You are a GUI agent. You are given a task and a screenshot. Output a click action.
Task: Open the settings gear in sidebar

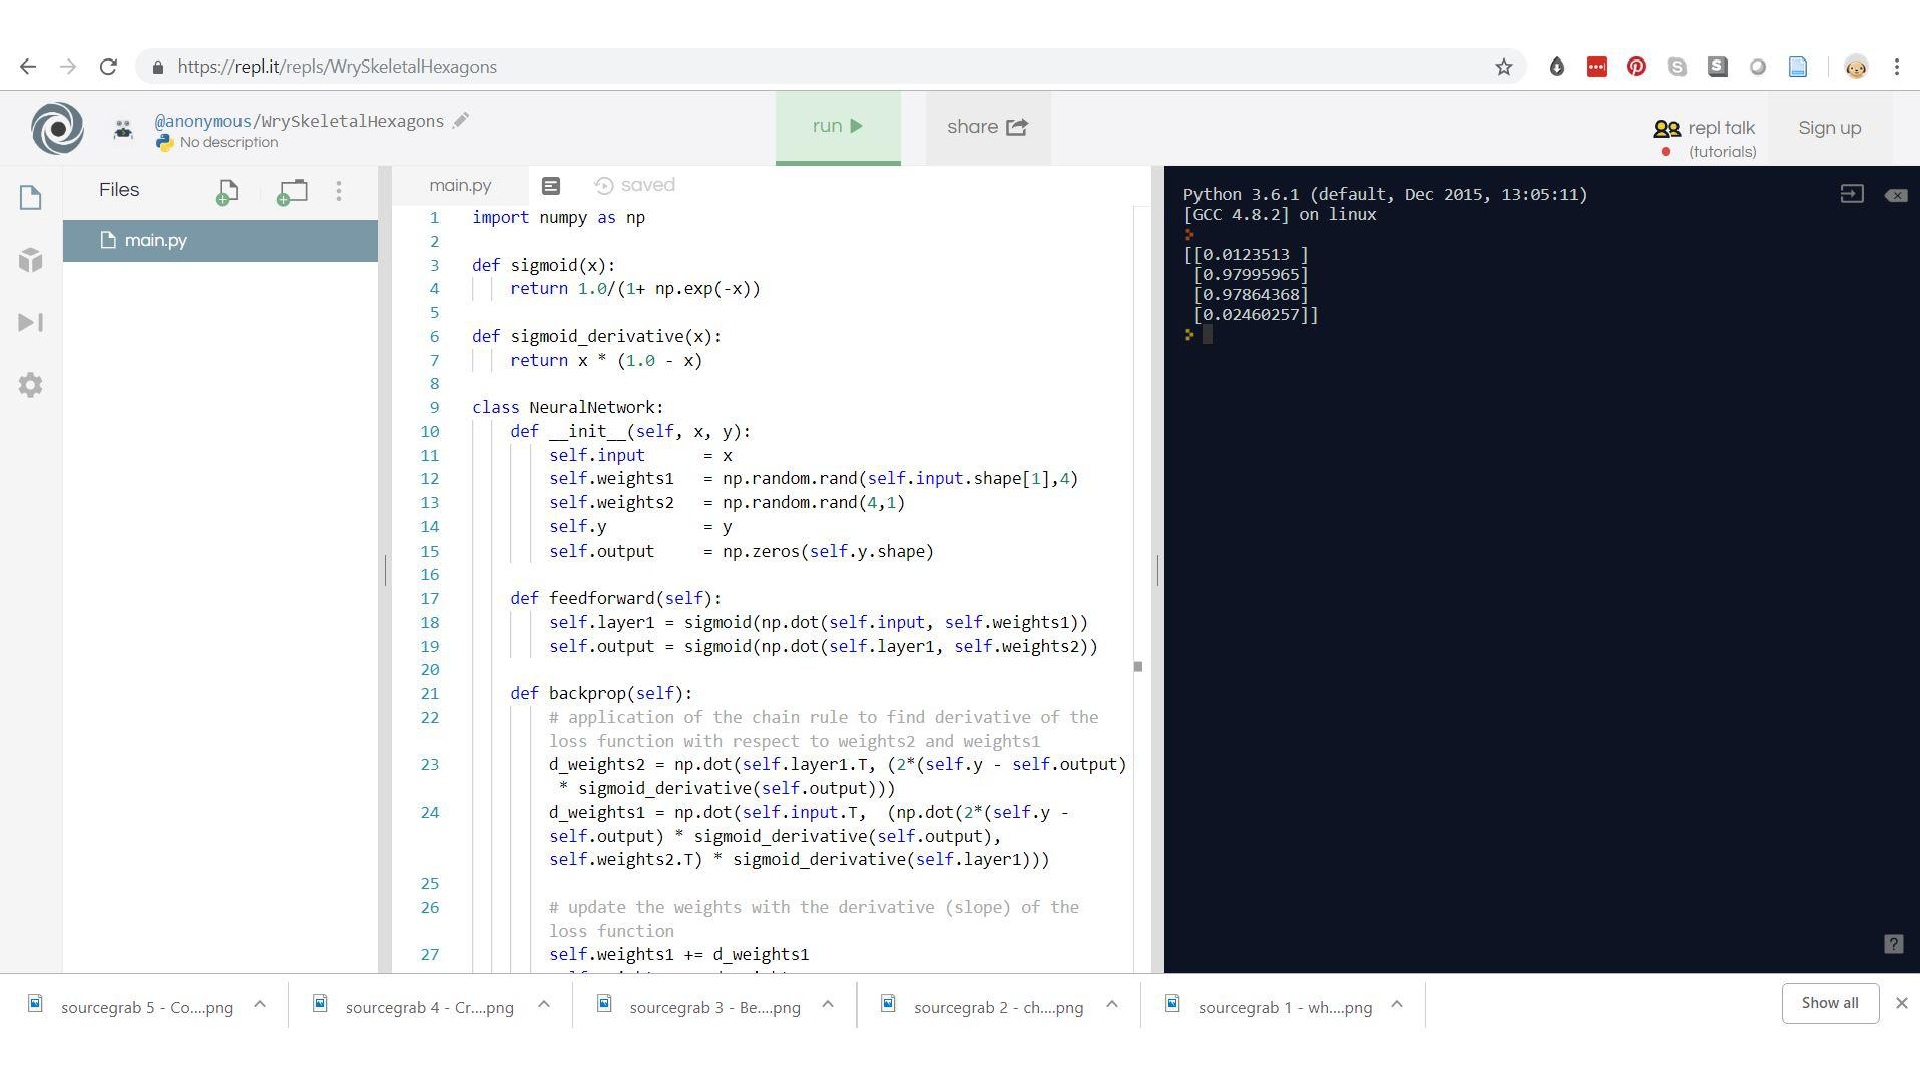[x=30, y=385]
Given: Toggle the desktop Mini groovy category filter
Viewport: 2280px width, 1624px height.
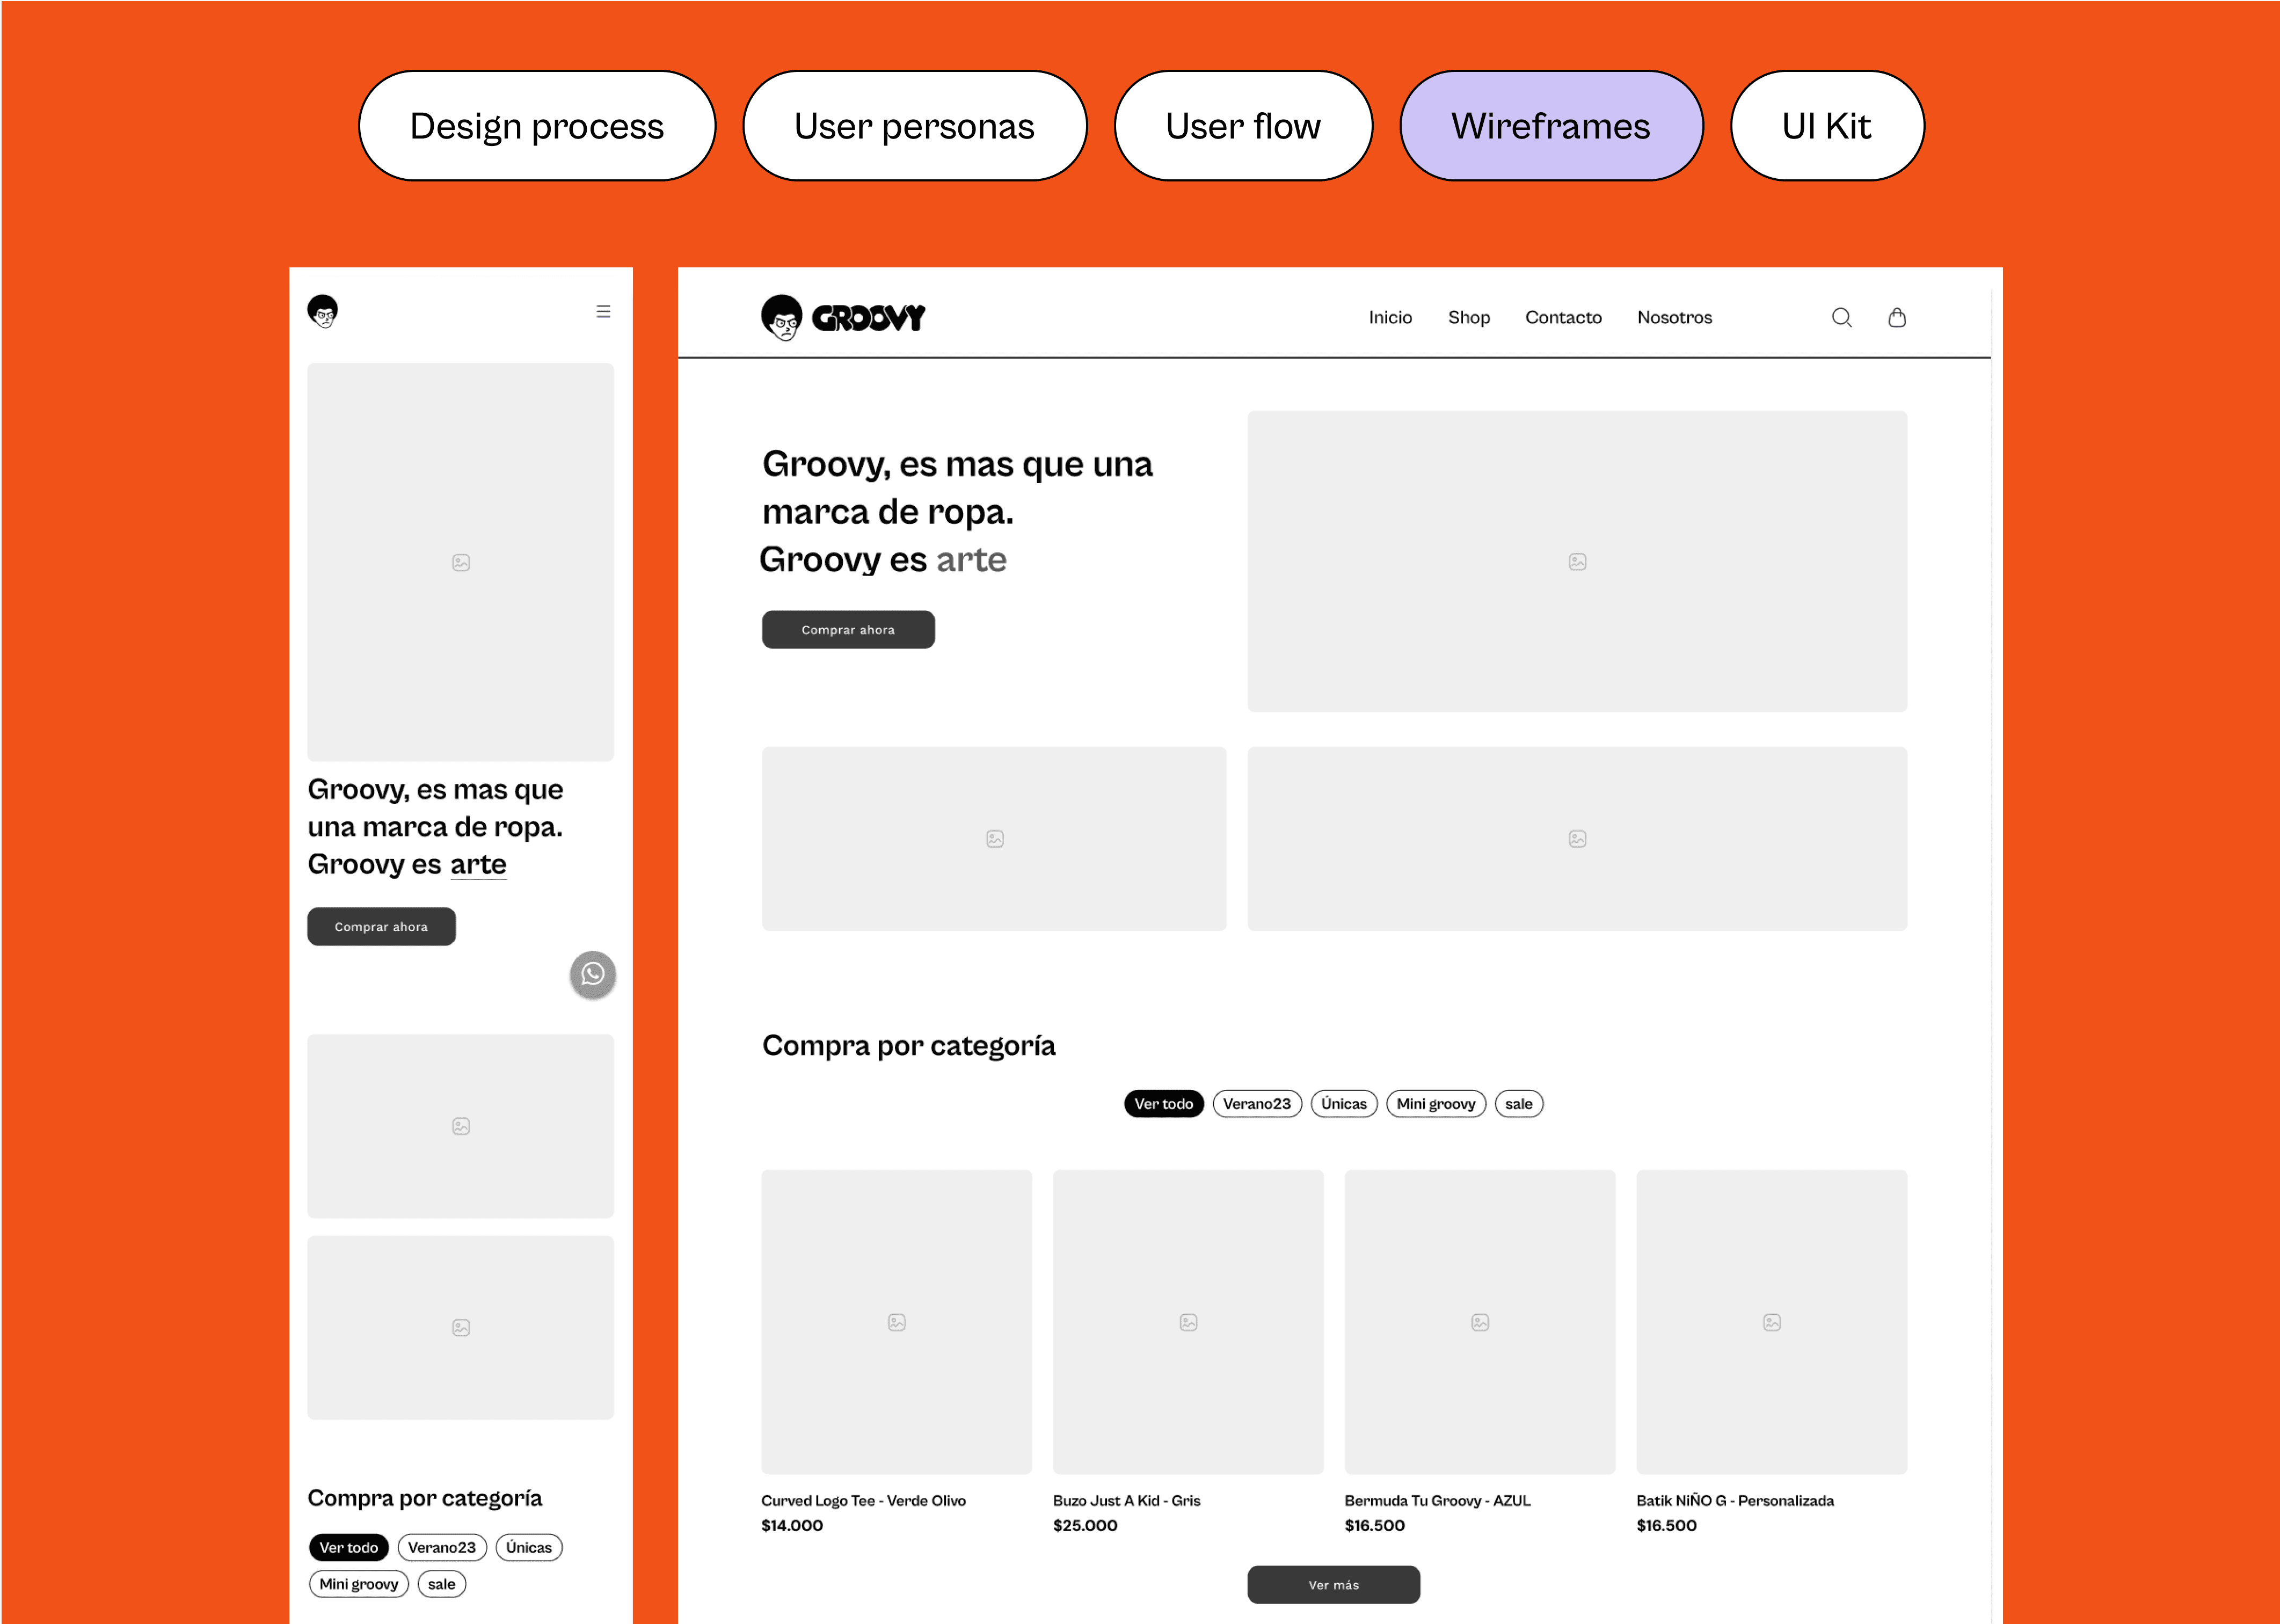Looking at the screenshot, I should (1435, 1104).
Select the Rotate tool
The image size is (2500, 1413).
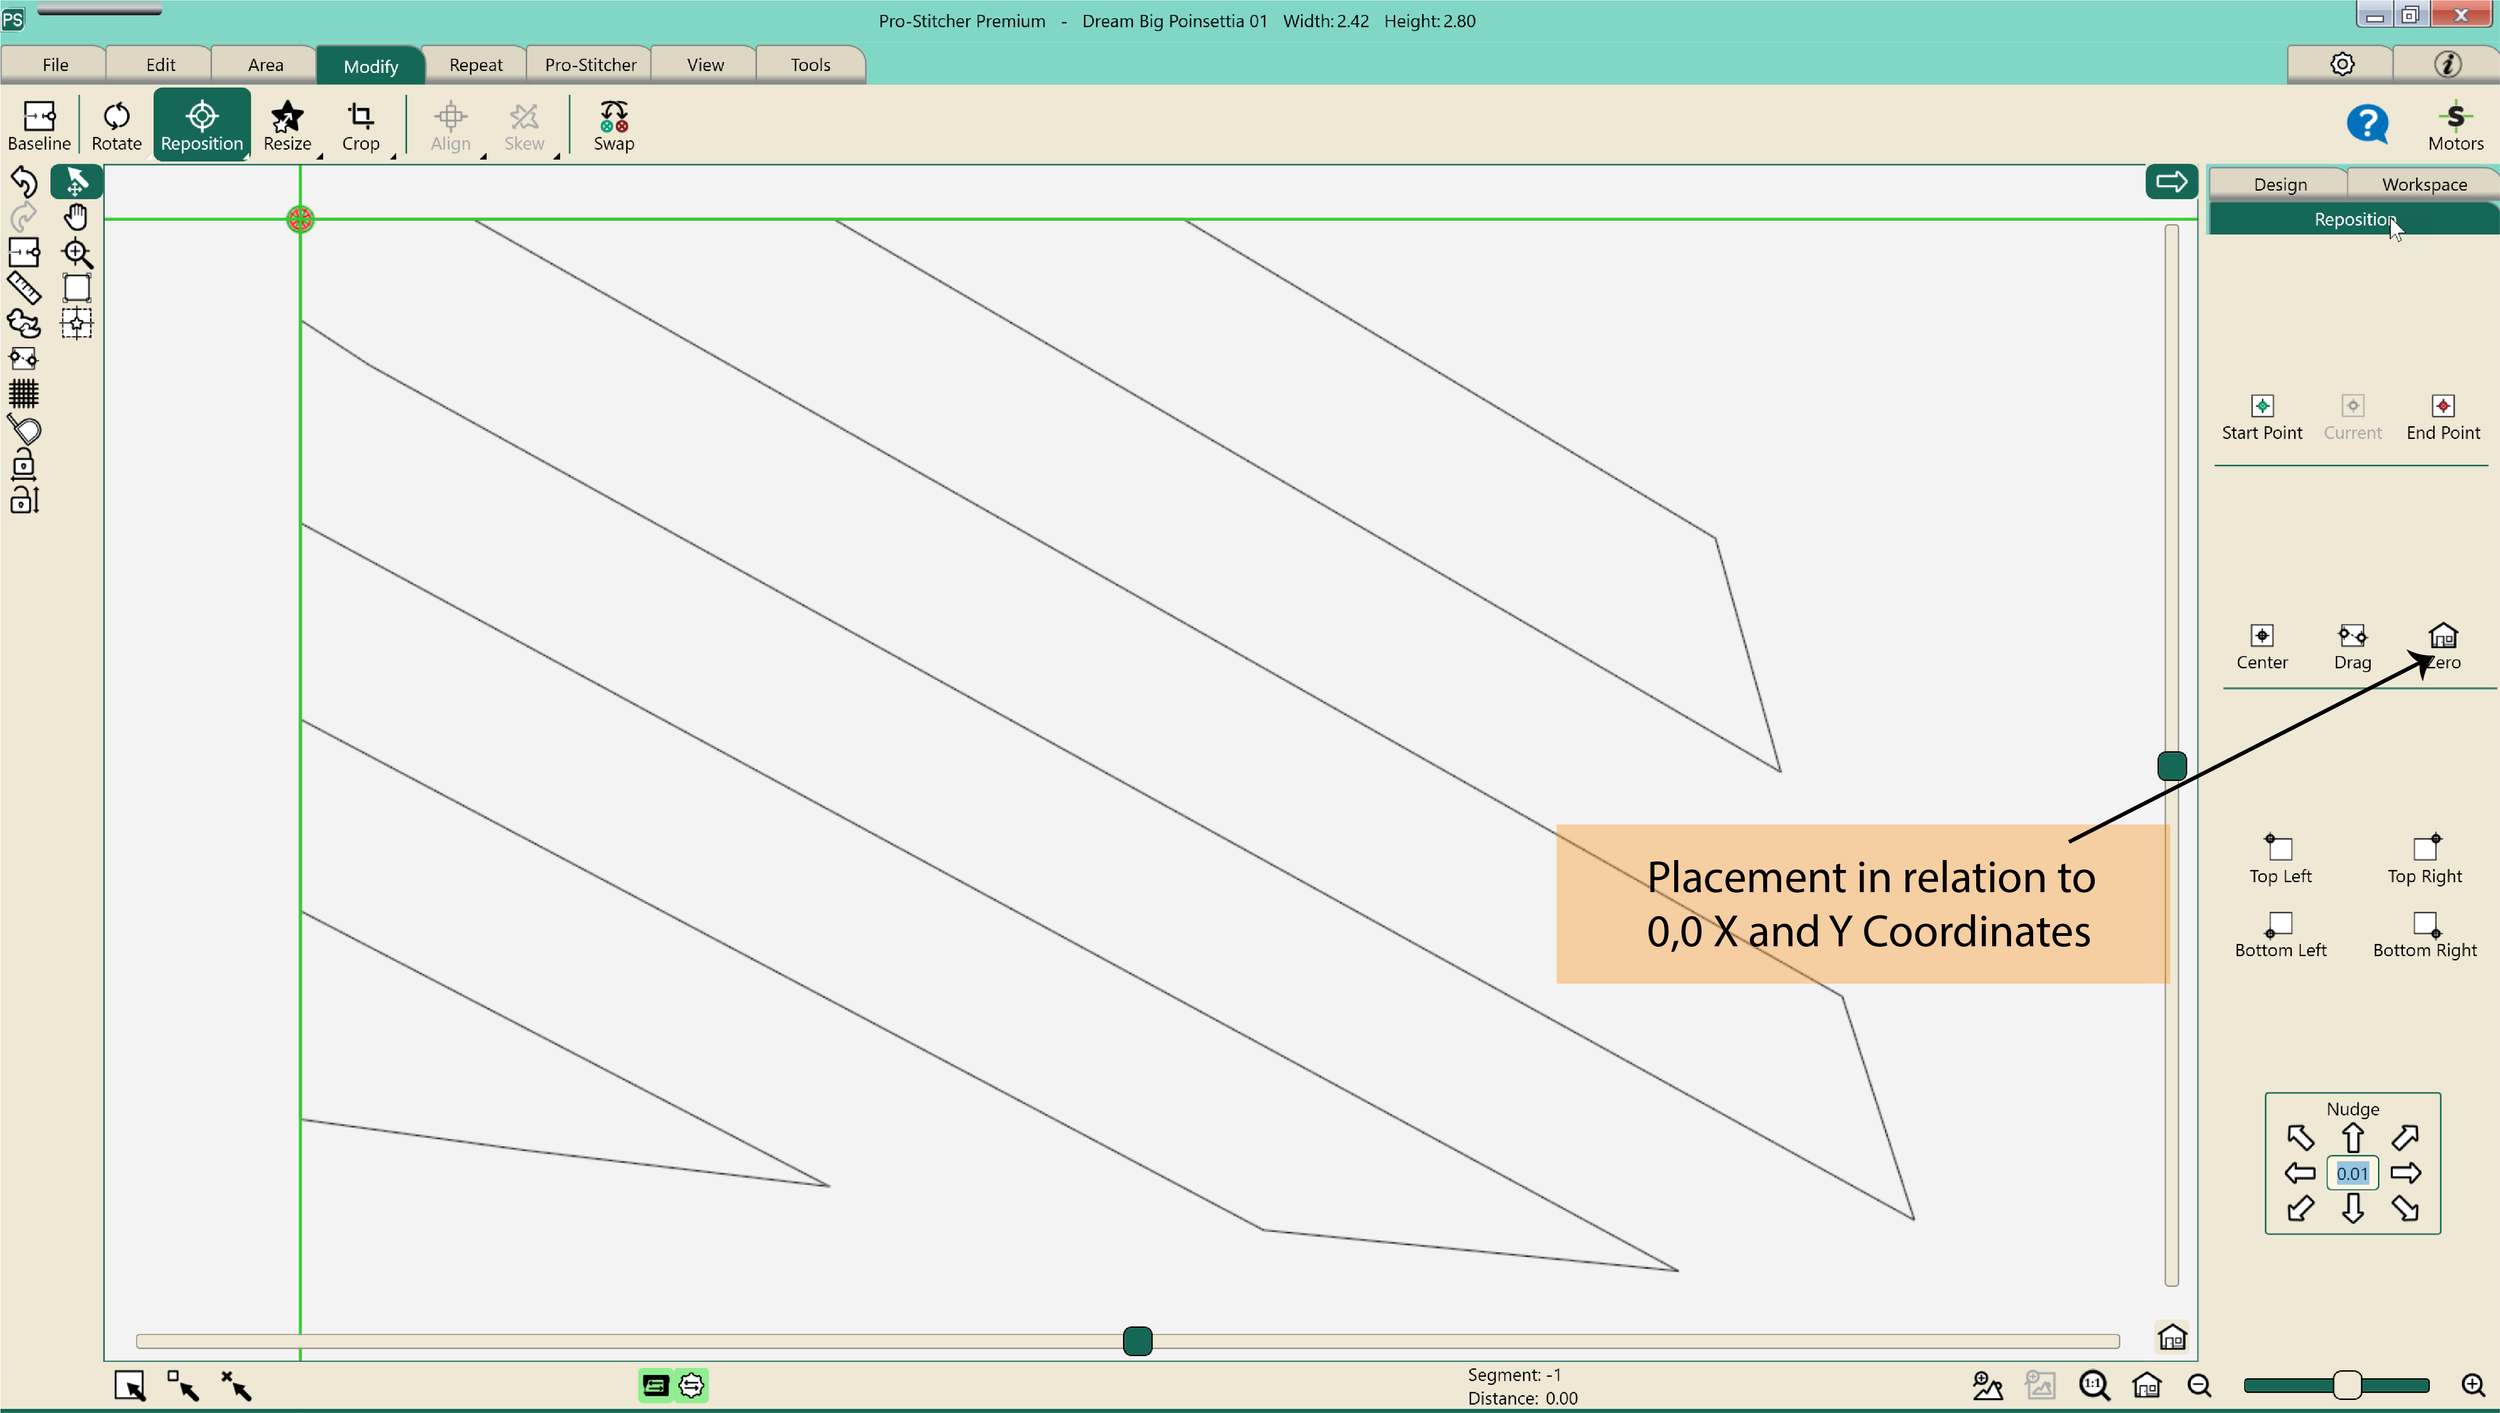coord(116,126)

-----

WHAT IS NEEDED:
Leave every picture out and write out exactly the lines from the line with "Viewport: 2280px width, 1624px height." through the last line of the material.

SOLUTION TO THE EXERCISE:
Viewport: 2280px width, 1624px height.
Looking at the screenshot, I should (1435, 1104).
Select the Rotate tool
The image size is (2500, 1413).
coord(116,126)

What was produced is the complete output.